DHCP Snooping:
DHCP Snooping is a security feature in computer networks that
is used to prevent rogue Dynamic Host Configuration Protocol (DHCP) servers
from distributing incorrect or malicious IP addresses to network devices.
DHCP is a protocol that is used to automatically assign IP
addresses to devices on a network.
In addition to preventing unauthorized DHCP servers from
distributing IP addresses, DHCP Snooping can also be used to prevent DHCP
spoofing attacks, where an attacker spoofs the MAC address of a legitimate
device to obtain a valid IP address.
Why we use DHCP snooping?
Here are some of the main reasons why DHCP Snooping
is used:
Preventing rogue DHCP
servers: DHCP
Snooping prevents unauthorized or rogue DHCP servers from being deployed on the
network.
Preventing DHCP
Spoofing attacks:
DHCP Spoofing is a type of attack where a malicious device spoofs the MAC
address of a legitimate device to obtain a valid IP address. DHCP Snooping can
prevent DHCP Spoofing attacks by verifying that DHCP messages are received only
from trusted sources.
Ensuring network stability: By preventing incorrect or malicious IP addresses from being
distributed, DHCP Snooping helps to ensure network stability and reliability.

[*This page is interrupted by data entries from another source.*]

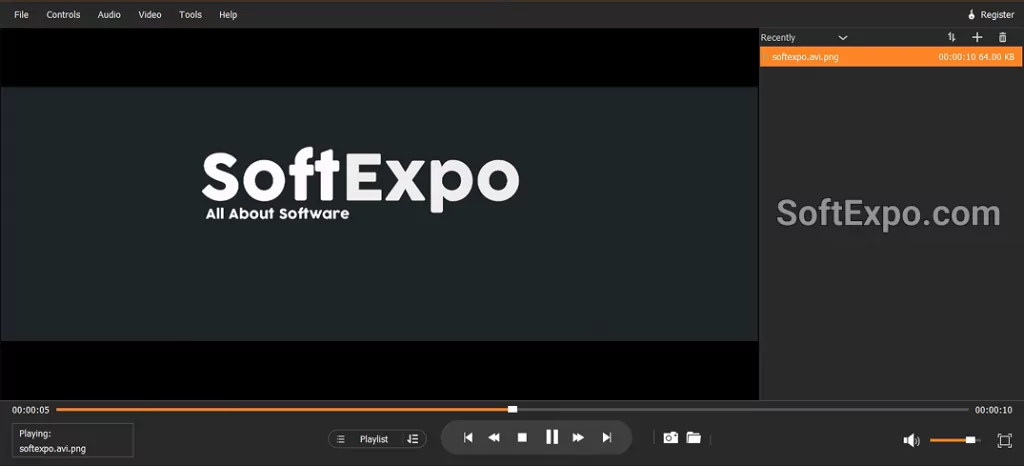
Task: Open the Audio menu
Action: (109, 15)
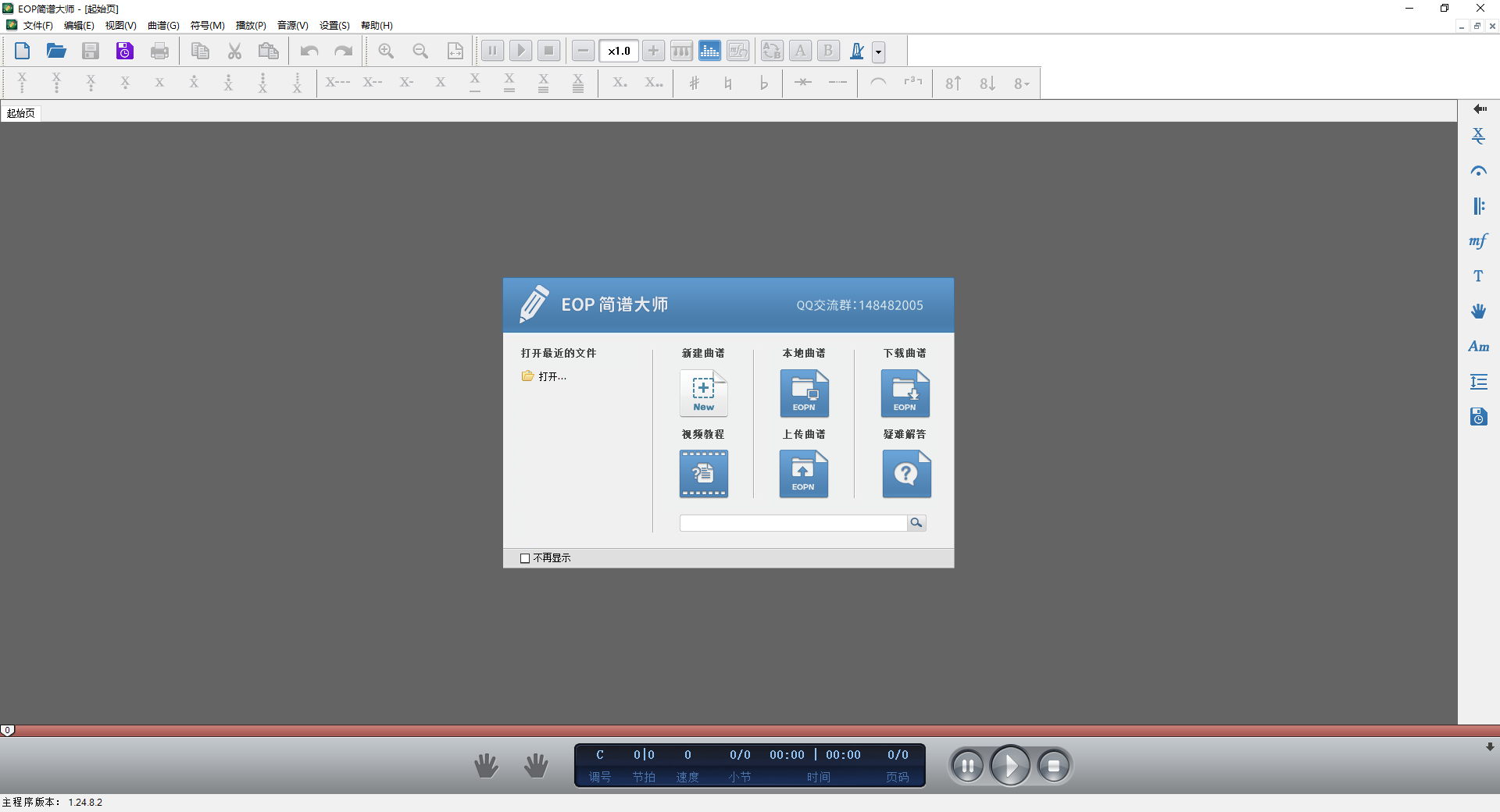Open the 音源(V) menu
This screenshot has width=1500, height=812.
pyautogui.click(x=292, y=26)
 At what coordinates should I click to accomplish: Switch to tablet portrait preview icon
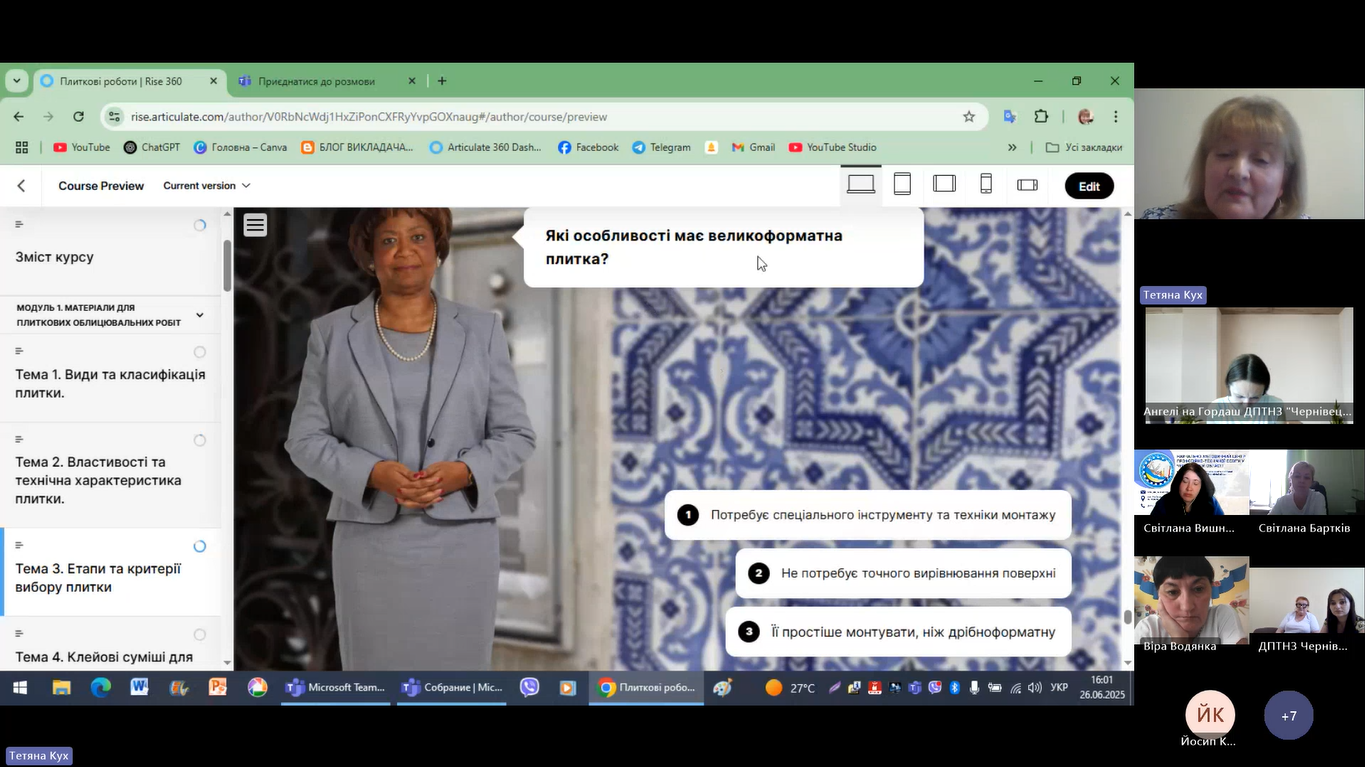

Enforcing network policies: DHCP Snooping can be used to enforce network policies, such
as limiting the number of IP addresses that are assigned to devices on the
network or ensuring that devices only connect to authorized DHCP servers.
Supporting virtual LANs (VLANs): DHCP Snooping can be used to support VLANs, which are
logical networks that are created within a physical network. By enabling DHCP Snooping
on a per-VLAN basis, network administrators can ensure that DHCP messages are
only sent to authorized DHCP servers on each VLAN.
How it Works?
DHCP Snooping works by inspecting and filtering DHCP traffic
on a network switch.
The following steps describe the basic operation of
DHCP Snooping:
The switch is
configured to enable DHCP Snooping.
This is typically done on a per-VLAN basis, meaning that DHCP
Snooping can be enabled on specific VLANs on the switch.
Enable DHCP Snooping globally on the switch:
Switch# configure terminal
Switch(config)# ip dhcp snooping
Enable DHCP Snooping on specific VLANs:
Switch(config)# vlan vlan-id
Switch(config-vlan) # ip dhcp snooping
This command enables DHCP Snooping on a specific VLAN.
The switch learns the
MAC addresses of devices on the network by monitoring the traffic on each port.
The switch maintains a table of MAC addresses, known as the MAC address table.
When a DHCP client
sends a DHCP Discover message to obtain an IP address, the switch intercepts
the message and inspects it. The switch verifies that the DHCP message was
received on a port that is designated as an “trusted” port, meaning
that it is connected to a legitimate DHCP server.
Enable DHCP Snooping
on the interfaces that connect to the DHCP clients:
Switch(config)# interface interface-id
Switch(config-if) # ip dhcp snooping trust
If the DHCP message is
received on an untrusted port, meaning that it is not connected to a legitimate
DHCP server, the switch drops the message and prevents the device from
obtaining an IP address.
If the DHCP message is
received on a trusted port, the switch forwards the message to the DHCP server
for processing.
When the DHCP server
responds with a DHCP Offer message, the switch inspects the message to verify
that it was sent from a trusted source. If the message is from an untrusted
source, the switch drops the message and prevents the device from obtaining an
IP address.
If the DHCP Offer
message is from a trusted source, the switch forwards the message to the device
that requested the IP address.
By inspecting and
filtering DHCP traffic, DHCP Snooping helps to prevent rogue DHCP servers from
distributing invalid or malicious IP addresses to devices on a network. This
helps to improve network security by ensuring that only authorized DHCP servers
are used to assign IP addresses to devices.
Configuration:
Here are the basic steps to configure DHCP Snooping on a
Cisco switch:
Enable DHCP Snooping
globally on the switch:
Switch# configure terminal
Switch(config)# ip dhcp snooping
Enable DHCP Snooping
on specific VLANs:
Switch(config)# vlan vlan-id
Switch(config-vlan) # ip dhcp snooping
This command enables DHCP Snooping on a specific VLAN.
Enable DHCP Snooping
on the interfaces that connect to the DHCP clients:
Switch(config)# interface interface-id
Switch(config-if) # ip dhcp snooping trust
This command sets the interface as a trusted port, which
means that it can receive DHCP messages from legitimate DHCP servers.
(Optional) Set the
maximum number of DHCP messages per second:
Switch(config)# ip dhcp snooping limit rate rate
This command sets the maximum number of DHCP messages that
can be received on the switch per second.